-- WHAT IS REQUIRED --
In the listing below, locate the line containing "[Linkedin] (1039, 2550)" and the line containing "Living Your Dreams (334, 848)". Output both of them and every line between, exactly as written, and nothing more.

-- DATA EXTRACTS --
▽
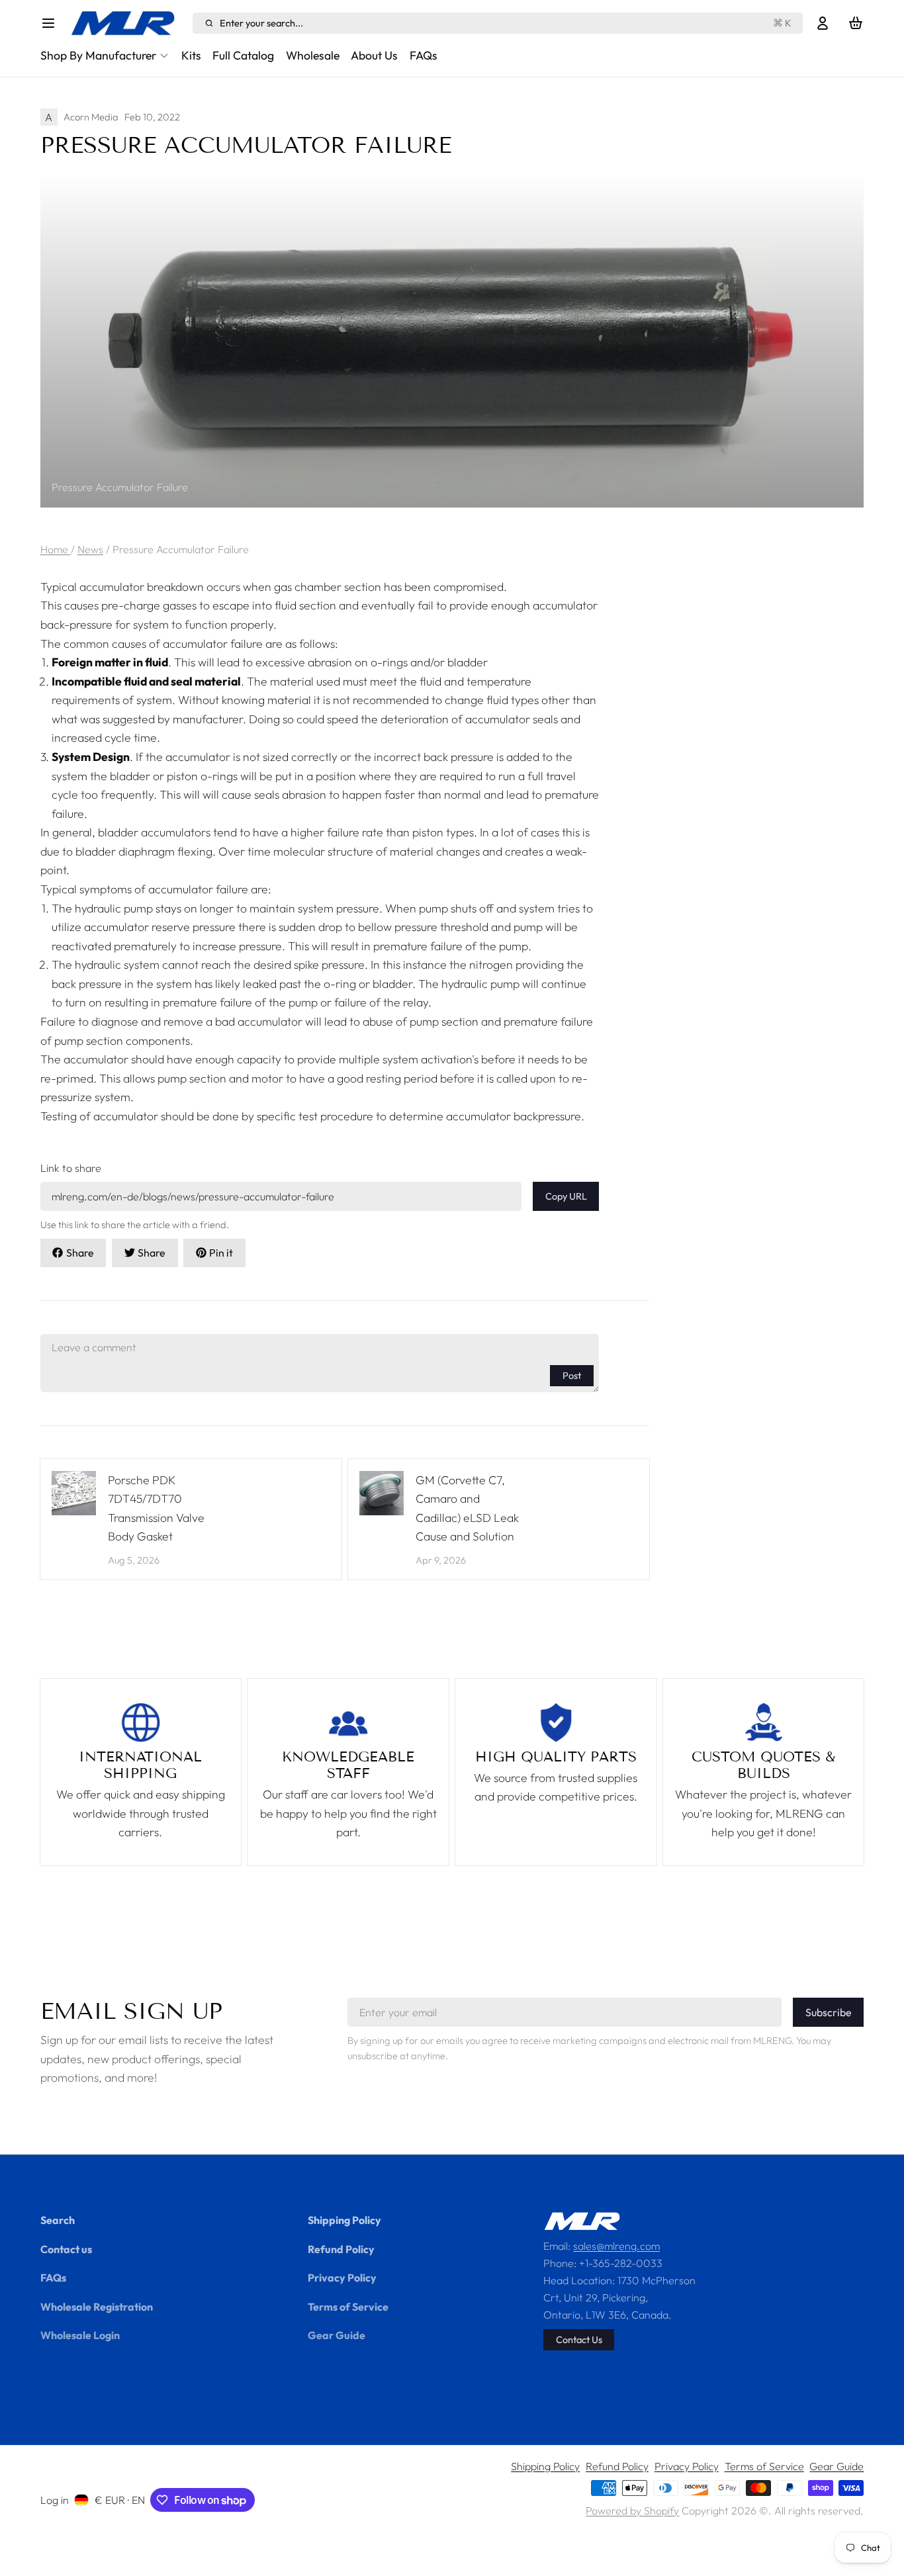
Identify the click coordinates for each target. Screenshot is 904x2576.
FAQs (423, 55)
△
▽
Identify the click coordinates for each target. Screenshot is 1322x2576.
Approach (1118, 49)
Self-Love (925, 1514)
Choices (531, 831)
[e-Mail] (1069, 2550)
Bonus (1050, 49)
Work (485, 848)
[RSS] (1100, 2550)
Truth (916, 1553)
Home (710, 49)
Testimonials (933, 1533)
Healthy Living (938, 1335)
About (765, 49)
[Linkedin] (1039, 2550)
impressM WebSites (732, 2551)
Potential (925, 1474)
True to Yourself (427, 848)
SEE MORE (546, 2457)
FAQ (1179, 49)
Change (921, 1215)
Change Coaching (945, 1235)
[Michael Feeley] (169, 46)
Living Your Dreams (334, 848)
△
-- ANSWER --
[Linkedin] (1039, 2550)
impressM WebSites (732, 2551)
Potential (925, 1474)
True to Yourself (427, 848)
SEE MORE (546, 2457)
FAQ (1179, 49)
Change (921, 1215)
Change Coaching (945, 1235)
[Michael Feeley] (169, 46)
Living Your Dreams (334, 848)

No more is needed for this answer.